Well, it may have taken more than a decade, but Third is the sound of a band back at the height of their powers, a band desperate to be heard again. Naturally things have moved on sound-wise, and much has been made of Third being cold, dark and less likely to be played as background music at dinner parties.
On first listen it’s certainly a conclusion that’s hard to resist. The single ‘Machine Gun’ is a minimalist electro-drum stab with Gibbons’ beautiful, ethereal voice floating over the top before a pounding bassline and heavy synths take it to a claustrophobic and intense finish. But while there’s nothing like the warm melodic flow of Dummy’s ‘Glory Box’ here, the album ebbs and flows in an intriguing, slightly uncomfortable way, further revealing its box of tricks over repeated listens – the mark of a great album.

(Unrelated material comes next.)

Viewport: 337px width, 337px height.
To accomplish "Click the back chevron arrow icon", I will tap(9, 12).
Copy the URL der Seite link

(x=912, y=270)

So the enchanting, haunting ‘Hunter’ rubs shoulders with the epic Krautrock-meets-guitar squall of ‘We Carry On’ – the music always carried forward by Beth’s end-of-the-world vocals. Then there’s the minute-and-a-half long doo-wop ukulele-bothering ‘Deep Water’, and ‘Magic Doors’, which is the closest they come to a conventional melodic song – albeit a rather downbeat one.
It won’t be to everyone’s taste and it requires some patience, but Third is going to be a tough album to top in 2008.